Written instruction >>
Reproduce the whole article about burned churches in First Nations territories, word for word.

Passage given >>
---------------

Burned churches stir deep Indigenous ambivalence over faith of forefathers​

Firefighters inspect the damage at the burned-out Roman Catholic St Jean Baptiste church in Morinville, Alberta, Canada.

Firefighters inspect the damage at the burned-out Roman Catholic St Jean Baptiste church in Morinville, Alberta, Canada.

After hundreds of unmarked graves were found at Canada’s former Catholic-run residential schools, churches in First Nations territories have been destroyed by suspected arson

For more than a century, the clapboard church set amid rolling hills in western Canada has been a spiritual home to the Upper Similkameen Indian Band.
To build St Anne’s, residents of Chuchuwayha Indian Reserve #2 travelled 40 miles to the closest town, hauling lumber back to their community by horse and wagon.

To reach its pews, generations of congregants would travel miles by foot, past ponderosa pine and sagebrush.

---------------

Source material >>
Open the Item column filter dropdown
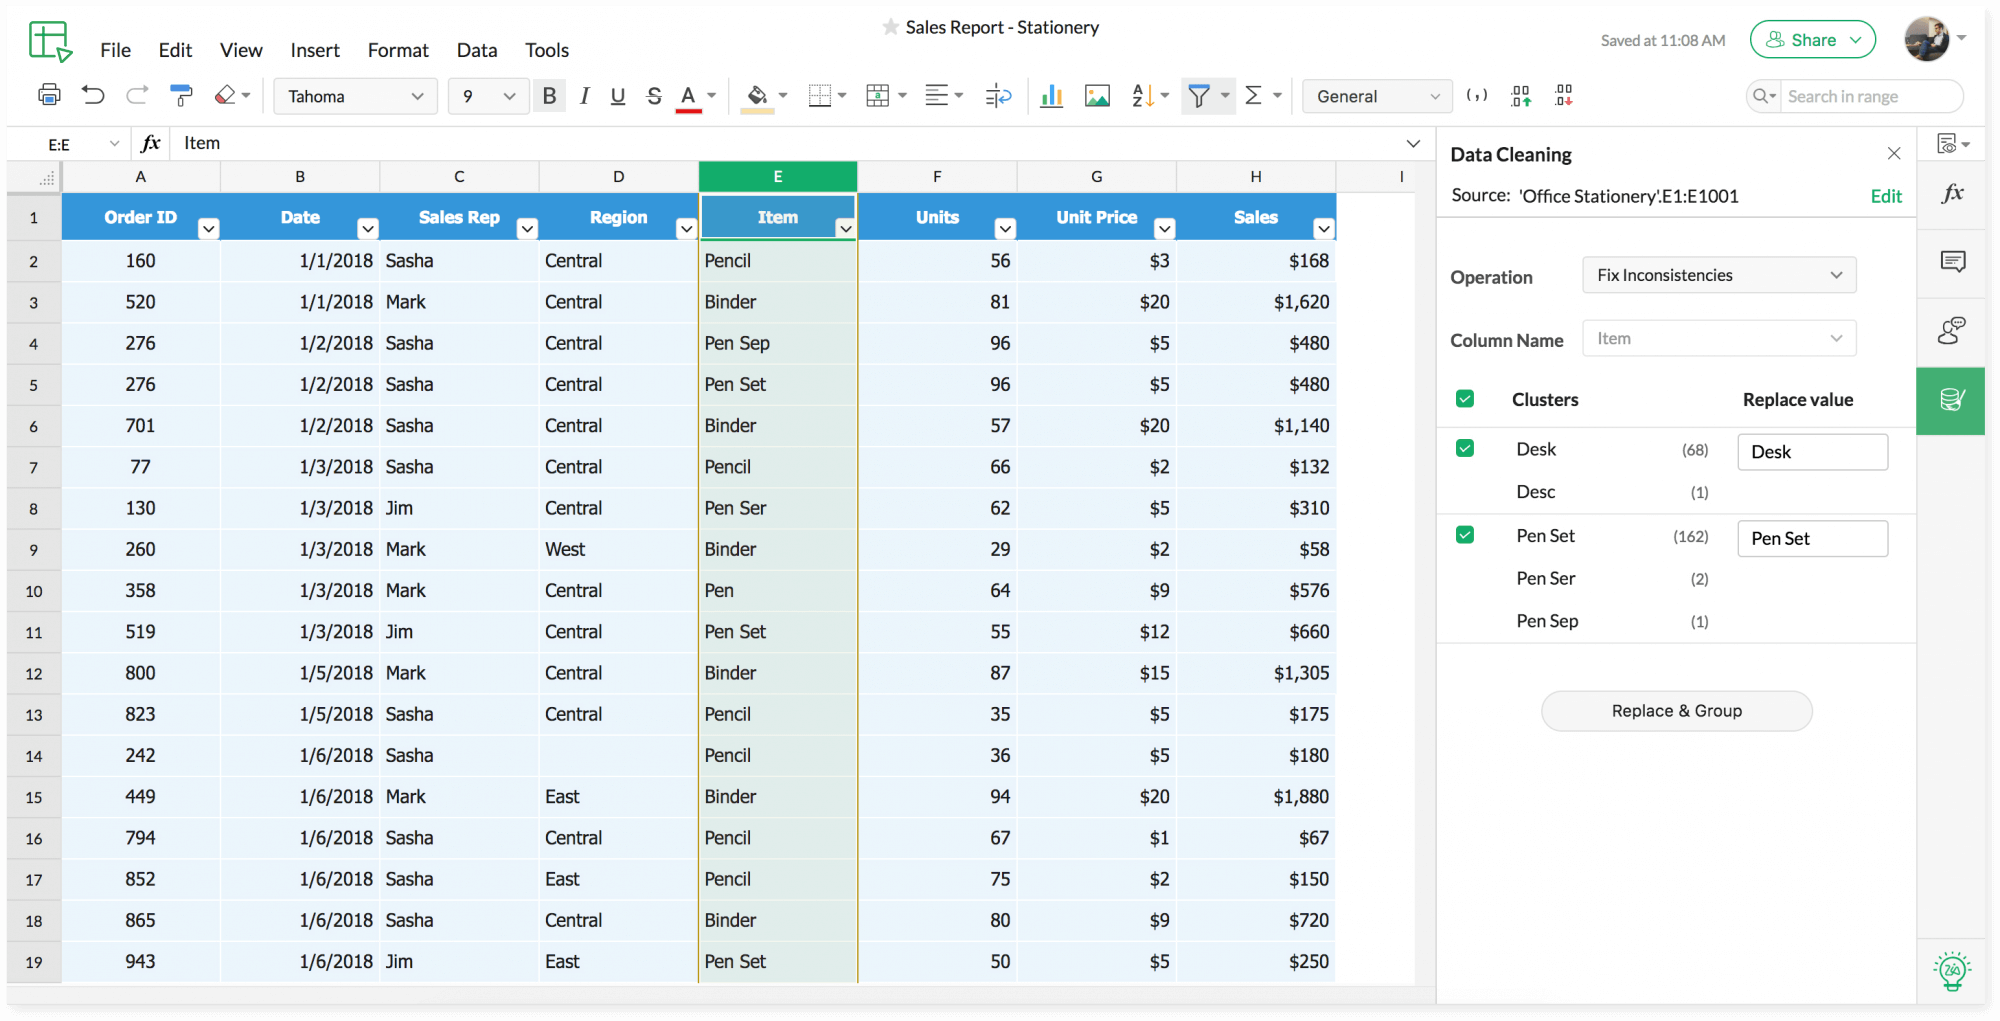(846, 229)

---------------

Response to the exercise >>
Burned churches stir deep Indigenous ambivalence over faith of forefathers​

Firefighters inspect the damage at the burned-out Roman Catholic St Jean Baptiste church in Morinville, Alberta, Canada.

Firefighters inspect the damage at the burned-out Roman Catholic St Jean Baptiste church in Morinville, Alberta, Canada.

After hundreds of unmarked graves were found at Canada’s former Catholic-run residential schools, churches in First Nations territories have been destroyed by suspected arson

For more than a century, the clapboard church set amid rolling hills in western Canada has been a spiritual home to the Upper Similkameen Indian Band.
To build St Anne’s, residents of Chuchuwayha Indian Reserve #2 travelled 40 miles to the closest town, hauling lumber back to their community by horse and wagon.

To reach its pews, generations of congregants would travel miles by foot, past ponderosa pine and sagebrush.